Tea Partiers say you don’t understand them because you don’t understand American history. That’s probably true, but not in the way they want you to think.
By Doug Muder
That worldview is alive and well. During last fall’s government shutdown and threatened debt-ceiling crisis, historian Garry Wills wrote about our present-day Tea Partiers: “The presiding spirit of this neo-secessionism is a resistance to majority rule.”
The Confederate sees a divinely ordained way things are supposed to be, and defends it at all costs. No process, no matter how orderly or democratic, can justify fundamental change.

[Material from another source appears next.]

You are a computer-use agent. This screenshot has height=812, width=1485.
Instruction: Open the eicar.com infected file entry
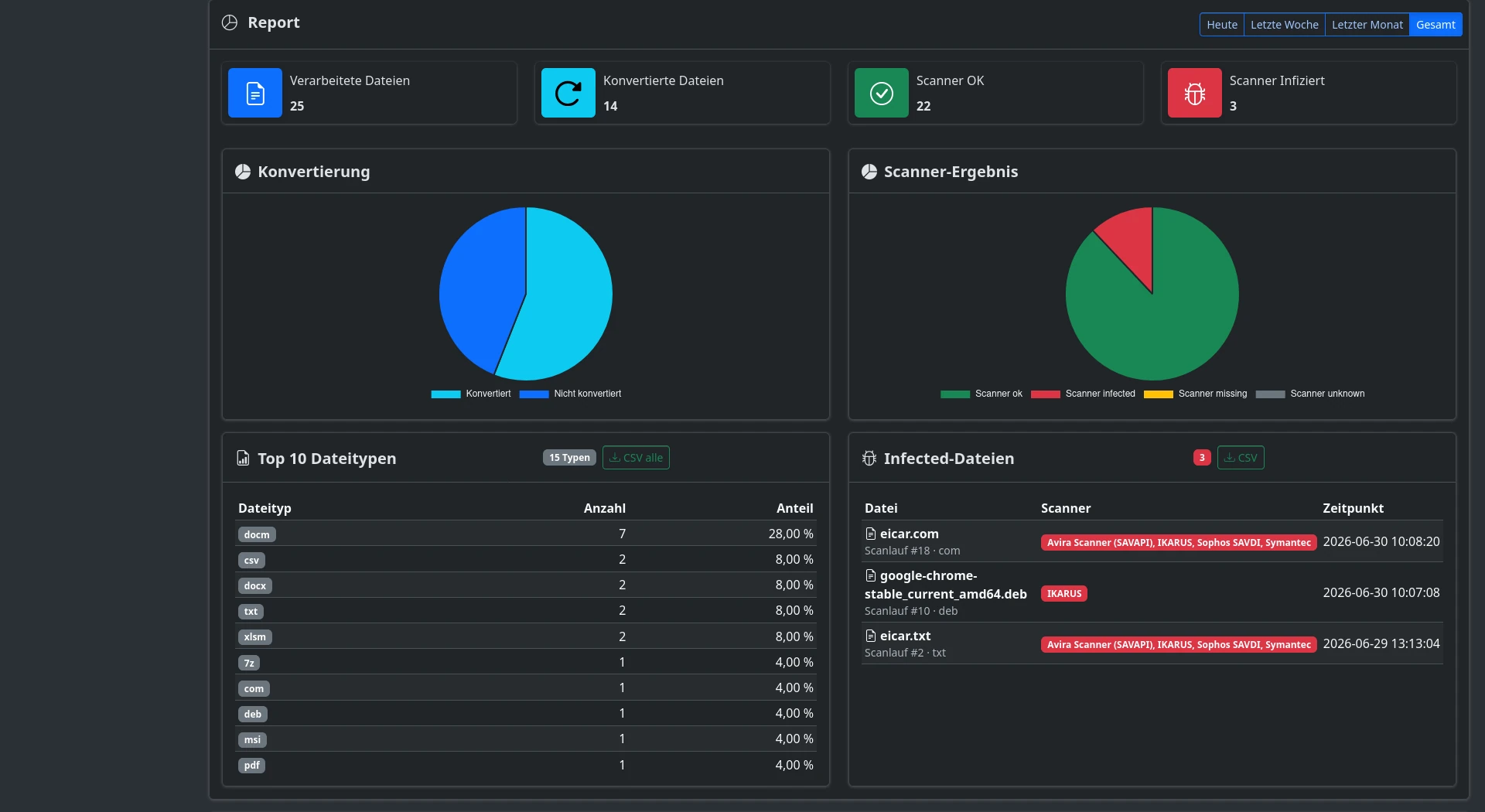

When in the majority, Confederates protect the established order through democracy. If they are not in the majority, but have power, they protect it through the authority of law. If the law is against them, but they have social standing, they create shams of law, which are kept in place through the power of social disapproval. If disapproval is not enough, they keep the wrong people from claiming their legal rights by the threat of ostracism and economic retribution. If that is not intimidating enough, there are physical threats, then beatings and fires, and, if that fails, murder.
That was the victory plan of Reconstruction. Black equality under the law was guaranteed by the 14th Amendment. But in the Confederate mind, no democratic process could legitimate such a change in the social order. It simply could not be allowed to stand, and it did not stand.
In the 20th century, the Confederate pattern of resistance was repeated against the Civil Rights movement. And though we like to claim that Martin Luther King won, in many ways he did not. School desegregation, for example, was never viewed as legitimate, and was resisted at every level. And it has been overcome. By most measures, schools are as segregated as ever, and the opportunities in white schools still far exceed the opportunities in non-white schools.
Today, ObamaCare cannot be accepted. No matter that it was passed by Congress, signed by the President, found constitutional by the Supreme Court, and ratified by the people when they re-elected President Obama. It cannot be allowed to stand, and so the tactics for destroying it get ever more extreme. The point of violence has not yet been reached, but the resistance is still young.
Violence is a key component of the present-day strategy against abortion rights, as Judge Myron Thompson’s recent ruling makes clear. Legal, political, social, economic, and violent methods of resistance mesh seamlessly. The Alabama legislature cannot ban abortion clinics directly, so it creates reasonable-sounding regulations the clinics cannot satisfy, like the requirement that abortionists have admitting privileges at local hospitals. Why can’t they fulfill that requirement? Because hospitals impose the reasonable-sounding rule that their doctors live and practice nearby, while many Alabama abortionists live out of state. The clinics can’t replace them with local doctors, because protesters will harass the those doctors’ non-abortion patients and drive the doctors out of any business but abortion. A doctor who chooses that path will face threats to his/her home and family. And doctors who ignore such threats have been murdered.
Legislators, of course, express horror at the murder of doctors, just as the pillars of 1960s Mississippi society expressed horror at the Mississippi Burning murders, and the planter aristocrats shook their heads sadly at the brutality of the KKK and the White Leagues. But the strategy is all of a piece and always has been. Change cannot stand, no matter what documents it is based on or who votes for them. If violence is necessary, so be it.
By Josh Kilburn
Remember that in 2012, a Virginia Republican Committee newsletter openly called for armed rebellion if President Obama was re-elected. This is not how you support democracy. Over the last week, the Republicans have been pushing hard to impeach or sue Obama for doing his job when the Republicans in congress refused to do theirs—this is not how you support democracy.
Tom Tancredo, former Republican Congressman, warned that if “Republicans are too afraid to challenge presumptuous dictatorial behavior, then the war is already lost and we should stock up our ammunition shelves and join a militia.”
Last month, one such right-winger, Mike Vanderbogh, stood before a crowd of fellow terrorist militia members and declared “This administration, this regime, seems to operate ever more increasingly as a lawless gang than not on the rule of law but rather on the rule of men—which is to say the law of the jungle, enforced by the iron fist of government power,” and that “We will vote with our guns.” It’s gotten so bad that there is almost no way to tell the difference between the right wingers and the jihadists in the Middle East.